ACTIVITY:
Repeat each of these records exactly.

Dataset entries
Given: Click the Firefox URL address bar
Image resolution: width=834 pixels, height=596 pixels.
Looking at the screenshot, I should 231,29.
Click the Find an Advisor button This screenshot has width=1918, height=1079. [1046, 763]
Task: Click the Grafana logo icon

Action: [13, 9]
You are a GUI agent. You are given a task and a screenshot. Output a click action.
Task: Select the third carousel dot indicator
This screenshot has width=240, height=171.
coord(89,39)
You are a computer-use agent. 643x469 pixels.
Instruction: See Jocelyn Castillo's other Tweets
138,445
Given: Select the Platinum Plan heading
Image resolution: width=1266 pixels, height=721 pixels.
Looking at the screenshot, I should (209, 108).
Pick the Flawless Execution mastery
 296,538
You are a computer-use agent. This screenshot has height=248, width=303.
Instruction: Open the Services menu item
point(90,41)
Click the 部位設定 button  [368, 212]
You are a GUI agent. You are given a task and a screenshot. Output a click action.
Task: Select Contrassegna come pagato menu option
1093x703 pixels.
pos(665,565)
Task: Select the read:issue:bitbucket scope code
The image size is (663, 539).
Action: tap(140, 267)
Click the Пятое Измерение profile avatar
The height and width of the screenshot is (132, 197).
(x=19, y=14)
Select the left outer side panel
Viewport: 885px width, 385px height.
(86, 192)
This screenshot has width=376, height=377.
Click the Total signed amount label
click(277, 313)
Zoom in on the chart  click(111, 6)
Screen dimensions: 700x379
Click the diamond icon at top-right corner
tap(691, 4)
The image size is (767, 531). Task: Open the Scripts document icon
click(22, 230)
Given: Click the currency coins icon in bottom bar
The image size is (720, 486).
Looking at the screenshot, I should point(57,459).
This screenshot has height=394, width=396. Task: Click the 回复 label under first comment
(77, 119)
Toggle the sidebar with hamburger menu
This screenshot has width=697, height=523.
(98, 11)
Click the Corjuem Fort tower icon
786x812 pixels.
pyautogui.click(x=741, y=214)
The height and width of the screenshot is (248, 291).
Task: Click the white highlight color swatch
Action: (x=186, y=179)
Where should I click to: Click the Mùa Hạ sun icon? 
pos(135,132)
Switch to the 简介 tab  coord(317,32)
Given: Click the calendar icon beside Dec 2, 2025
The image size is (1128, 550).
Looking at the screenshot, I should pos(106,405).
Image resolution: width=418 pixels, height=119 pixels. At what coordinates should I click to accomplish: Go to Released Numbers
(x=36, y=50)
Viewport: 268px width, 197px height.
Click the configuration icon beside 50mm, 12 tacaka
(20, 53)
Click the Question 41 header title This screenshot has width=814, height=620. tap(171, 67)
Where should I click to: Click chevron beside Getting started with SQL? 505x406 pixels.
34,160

EXPECTED ANSWER:
Given: Click the Firefox URL address bar
Image resolution: width=834 pixels, height=596 pixels.
Looking at the screenshot, I should 231,29.
Click the Find an Advisor button This screenshot has width=1918, height=1079. [1046, 763]
Task: Click the Grafana logo icon

Action: [13, 9]
You are a GUI agent. You are given a task and a screenshot. Output a click action.
Task: Select the third carousel dot indicator
This screenshot has width=240, height=171.
coord(89,39)
You are a computer-use agent. 643x469 pixels.
Instruction: See Jocelyn Castillo's other Tweets
138,445
Given: Select the Platinum Plan heading
Image resolution: width=1266 pixels, height=721 pixels.
Looking at the screenshot, I should (209, 108).
Pick the Flawless Execution mastery
 296,538
You are a computer-use agent. This screenshot has height=248, width=303.
Instruction: Open the Services menu item
point(90,41)
Click the 部位設定 button  [368, 212]
You are a GUI agent. You are given a task and a screenshot. Output a click action.
Task: Select Contrassegna come pagato menu option
1093x703 pixels.
pos(665,565)
Task: Select the read:issue:bitbucket scope code
The image size is (663, 539).
Action: tap(140, 267)
Click the Пятое Измерение profile avatar
The height and width of the screenshot is (132, 197).
(x=19, y=14)
Select the left outer side panel
Viewport: 885px width, 385px height.
(86, 192)
This screenshot has width=376, height=377.
Click the Total signed amount label
click(277, 313)
Zoom in on the chart  click(111, 6)
Screen dimensions: 700x379
Click the diamond icon at top-right corner
tap(691, 4)
The image size is (767, 531). Task: Open the Scripts document icon
click(22, 230)
Given: Click the currency coins icon in bottom bar
The image size is (720, 486).
Looking at the screenshot, I should point(57,459).
This screenshot has height=394, width=396. Task: Click the 回复 label under first comment
(77, 119)
Toggle the sidebar with hamburger menu
This screenshot has width=697, height=523.
(98, 11)
Click the Corjuem Fort tower icon
786x812 pixels.
pyautogui.click(x=741, y=214)
The height and width of the screenshot is (248, 291).
Task: Click the white highlight color swatch
Action: (x=186, y=179)
Where should I click to: Click the Mùa Hạ sun icon? 
pos(135,132)
Switch to the 简介 tab  coord(317,32)
Given: Click the calendar icon beside Dec 2, 2025
The image size is (1128, 550).
Looking at the screenshot, I should pos(106,405).
Image resolution: width=418 pixels, height=119 pixels. At what coordinates should I click to accomplish: Go to Released Numbers
(x=36, y=50)
Viewport: 268px width, 197px height.
Click the configuration icon beside 50mm, 12 tacaka
(20, 53)
Click the Question 41 header title This screenshot has width=814, height=620. tap(171, 67)
Where should I click to: Click chevron beside Getting started with SQL? 505x406 pixels.
34,160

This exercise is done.